C’est dans une maison pluridisciplinaire du Val-d’Oise, aux confins de l’Eure et de l’Oise, deux départements touchés par la désertification médicale, que Marisol Touraine a annoncé la généralisation de la rémunération des structures de soins pluridisciplinaires, vendredi dernier.
« À l’horizon 2017, 1 000 structures pluridisciplinaires où exercent près de 10 000 professionnels [médecins libéraux ou salariés, paramédicaux et soignants, NDLR] seront rémunérées à hauteur de 50 000 euros en moyenne par an pour la prise en charge coordonnée de près de quatre millions de patients », a déclaré la ministre de la Santé devant l’équipe de soins de la maison pluridisciplinaire de Magny-en-Vexin, bourg cossu de 6 000 habitants.
Gagnant-gagnant
Selon le ministère, 50 millions d’euros seront affectés chaque année à ces nouveaux modes de rémunération. Ils pourront potentiellement être distribués à 600 maisons et pôles et 400 centres polyvalents ou médicaux existants. Deux cent maisons supplémentaires devant être créées en 2015 pourront également prétendre à leur part de butin.

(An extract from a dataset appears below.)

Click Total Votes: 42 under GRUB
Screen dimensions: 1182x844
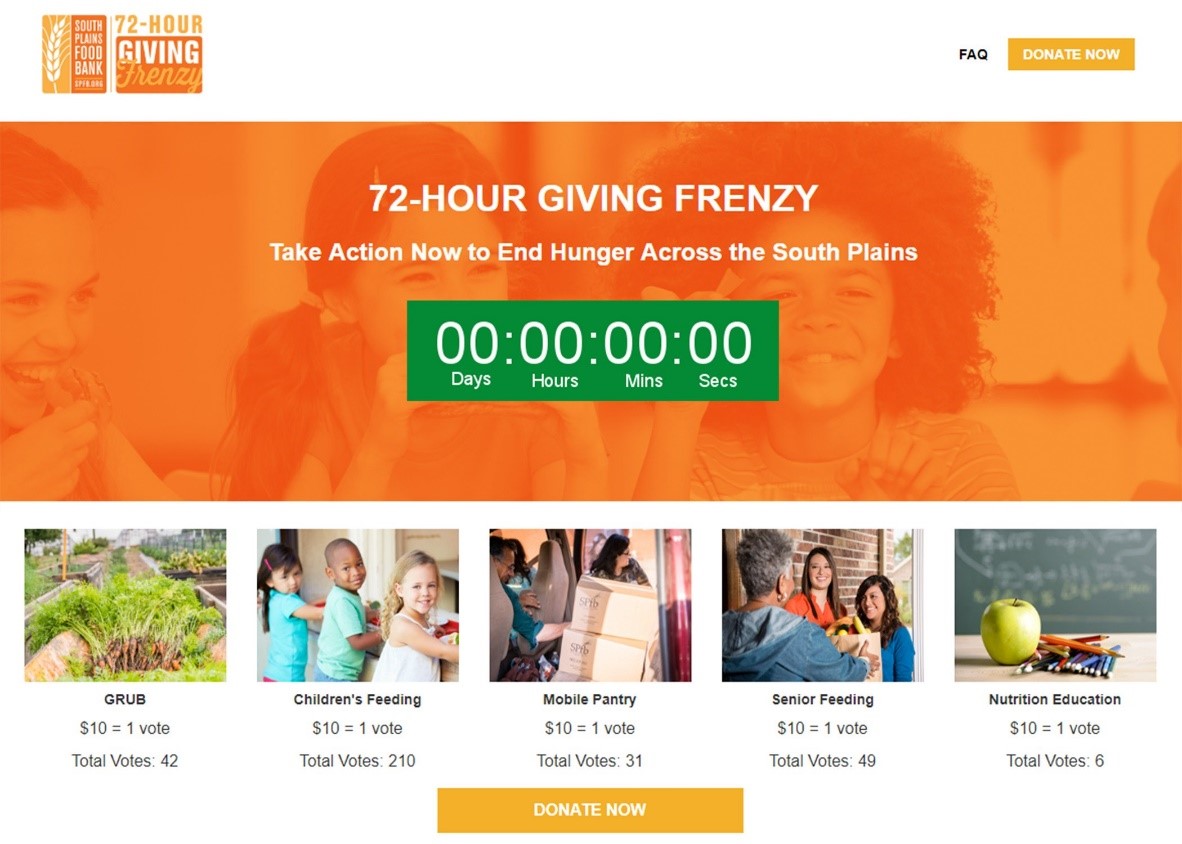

La ministre a mis en avant les vertus des structures pluridisciplinaires qui améliorent l’organisation de la prise en charge du patient par les professionnels, facilitent l’accès aux soins et répondent aux attentes des jeunes médecins. « C’est du gagnant-gagnant », a-t-elle répété à plusieurs reprises. On estime aujourd’hui à 5 000 le nombre de médecins exerçant en maison pluridisciplinaire et à 2 200 ceux qui sont salariés d’un centre.
Signal politique
Marisol Touraine reprend la main en réglant un dossier sensible sur lequel les libéraux, les centres de santé et l’assurance-maladie n’ont pas réussi à s’entendre lors des négociations conventionnelles sur les soins de proximité à l’automne dernier. Elle débloque une situation qui pénalisait un grand nombre de maisons de santé et elle réaffirme dans le même temps sa préférence pour la rémunération de la coordination interprofessionnelle en structure plutôt que la revalorisation du « C ». Bref, la ministre de la Santé envoie un signal politique fort à ses détracteurs à l’aube de la manifestation nationale du 15 mars contre son projet de loi, initiée par les internes et à laquelle se sont ralliés les professionnels libéraux.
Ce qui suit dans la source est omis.